Жить его взяли к Карзинкиным, в их большой дом на Покровском бульваре, купленный еще основателем рода в 1818 году. Туда же пришло и общество, так называемые «Телешовские среды». Куприн, Горький, Шаляпин, Рахманинов. Постоянным посетителем был Гиляровский.
А Шаляпин любил говорить: «Здесь меня послушайте, а не в Большом театре – там я за деньги пою!»
Кстати, здесь еще раньше, в 1884 году в любительском спектакле состоялось первое выступление Константина Станиславского, в то время еще Алексеева. Ставили гоголевскую «Женитьбу», Алексеев в роли Подколесина вылез в окно – и по неосторожности раздавил рояль. После спектакля намечались танцы, и его, в качестве наказания, заставили во время танцев петь. Под эти звуки и плясали.
А летом вся эта компания вместе с самими Телешовыми перебиралась в Малаховку, в имение, доставшееся Елене Андреевне по наследству.
Молодая, впрочем, была всем довольна, богемная жизнь была ей симпатична.
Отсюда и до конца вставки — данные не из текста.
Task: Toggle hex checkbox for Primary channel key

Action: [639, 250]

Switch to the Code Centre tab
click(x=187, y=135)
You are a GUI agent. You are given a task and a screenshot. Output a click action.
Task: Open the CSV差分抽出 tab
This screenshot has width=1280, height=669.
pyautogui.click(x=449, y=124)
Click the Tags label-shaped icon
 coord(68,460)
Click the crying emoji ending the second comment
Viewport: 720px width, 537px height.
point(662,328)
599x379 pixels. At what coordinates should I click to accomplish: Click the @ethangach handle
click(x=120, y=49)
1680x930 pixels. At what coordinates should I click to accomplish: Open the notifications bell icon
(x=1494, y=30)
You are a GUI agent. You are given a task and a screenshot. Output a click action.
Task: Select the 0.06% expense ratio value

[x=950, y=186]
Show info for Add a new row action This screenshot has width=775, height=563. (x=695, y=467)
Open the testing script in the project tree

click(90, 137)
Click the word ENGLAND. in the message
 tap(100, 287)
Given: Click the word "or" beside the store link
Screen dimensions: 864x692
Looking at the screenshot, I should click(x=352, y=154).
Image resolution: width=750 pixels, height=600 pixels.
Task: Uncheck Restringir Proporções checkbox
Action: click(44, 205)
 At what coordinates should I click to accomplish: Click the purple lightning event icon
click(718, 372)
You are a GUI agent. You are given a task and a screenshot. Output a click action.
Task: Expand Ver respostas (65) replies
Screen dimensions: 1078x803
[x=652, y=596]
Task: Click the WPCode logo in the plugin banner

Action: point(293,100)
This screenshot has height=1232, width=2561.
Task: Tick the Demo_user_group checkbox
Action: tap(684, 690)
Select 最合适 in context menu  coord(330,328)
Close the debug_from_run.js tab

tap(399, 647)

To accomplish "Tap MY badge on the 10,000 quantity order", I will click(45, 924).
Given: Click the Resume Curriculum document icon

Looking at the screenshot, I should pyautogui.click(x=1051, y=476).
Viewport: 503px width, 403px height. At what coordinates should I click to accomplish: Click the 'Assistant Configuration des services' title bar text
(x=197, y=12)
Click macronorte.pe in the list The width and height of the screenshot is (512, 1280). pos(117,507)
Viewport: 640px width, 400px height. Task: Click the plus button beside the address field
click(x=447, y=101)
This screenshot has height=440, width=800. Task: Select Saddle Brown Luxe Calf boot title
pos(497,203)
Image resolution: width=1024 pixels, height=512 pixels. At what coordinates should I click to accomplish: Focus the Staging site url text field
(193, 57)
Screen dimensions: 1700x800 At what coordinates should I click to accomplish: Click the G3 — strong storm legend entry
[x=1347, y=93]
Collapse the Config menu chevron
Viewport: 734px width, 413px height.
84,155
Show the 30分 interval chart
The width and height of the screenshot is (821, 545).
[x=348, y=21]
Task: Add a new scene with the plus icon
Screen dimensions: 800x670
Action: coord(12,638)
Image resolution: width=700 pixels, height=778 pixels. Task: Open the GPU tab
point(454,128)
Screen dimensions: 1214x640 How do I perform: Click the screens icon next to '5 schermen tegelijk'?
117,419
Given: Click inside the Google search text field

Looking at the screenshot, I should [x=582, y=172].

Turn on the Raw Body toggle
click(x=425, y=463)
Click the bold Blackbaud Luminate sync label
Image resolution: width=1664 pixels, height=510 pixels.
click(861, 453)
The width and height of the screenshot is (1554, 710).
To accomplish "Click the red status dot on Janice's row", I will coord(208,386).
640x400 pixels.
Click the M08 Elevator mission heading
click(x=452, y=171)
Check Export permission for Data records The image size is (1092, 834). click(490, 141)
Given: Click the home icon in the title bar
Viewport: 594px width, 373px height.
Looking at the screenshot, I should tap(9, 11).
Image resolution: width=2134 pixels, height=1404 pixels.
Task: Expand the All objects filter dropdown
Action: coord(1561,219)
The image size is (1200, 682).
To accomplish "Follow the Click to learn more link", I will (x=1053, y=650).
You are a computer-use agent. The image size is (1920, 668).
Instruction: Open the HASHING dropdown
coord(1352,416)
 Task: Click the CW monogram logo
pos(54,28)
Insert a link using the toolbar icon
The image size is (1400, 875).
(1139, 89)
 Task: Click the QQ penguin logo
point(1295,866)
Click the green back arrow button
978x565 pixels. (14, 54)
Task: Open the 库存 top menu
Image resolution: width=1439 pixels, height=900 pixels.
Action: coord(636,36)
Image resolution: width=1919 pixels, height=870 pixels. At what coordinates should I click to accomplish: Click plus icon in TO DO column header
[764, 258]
Кумушки во второй раз остались с носом.
* * *
Андрей Александрович Карзинкин умер в 1906 году. Его жена пережила его всего лишь на пять лет. Елена Андреевна скончалась в войну. Николай Дмитриевич протянул до 1957 года, будучи признанным, идеологически безупречным советским писателем. Жена его ушла из жизни на четверть века раньше. Их внуку очередная безграмотная паспортистка опять перепутала букву, и он из Телешова превратились в Телешева, с переносом ударения на первый слог.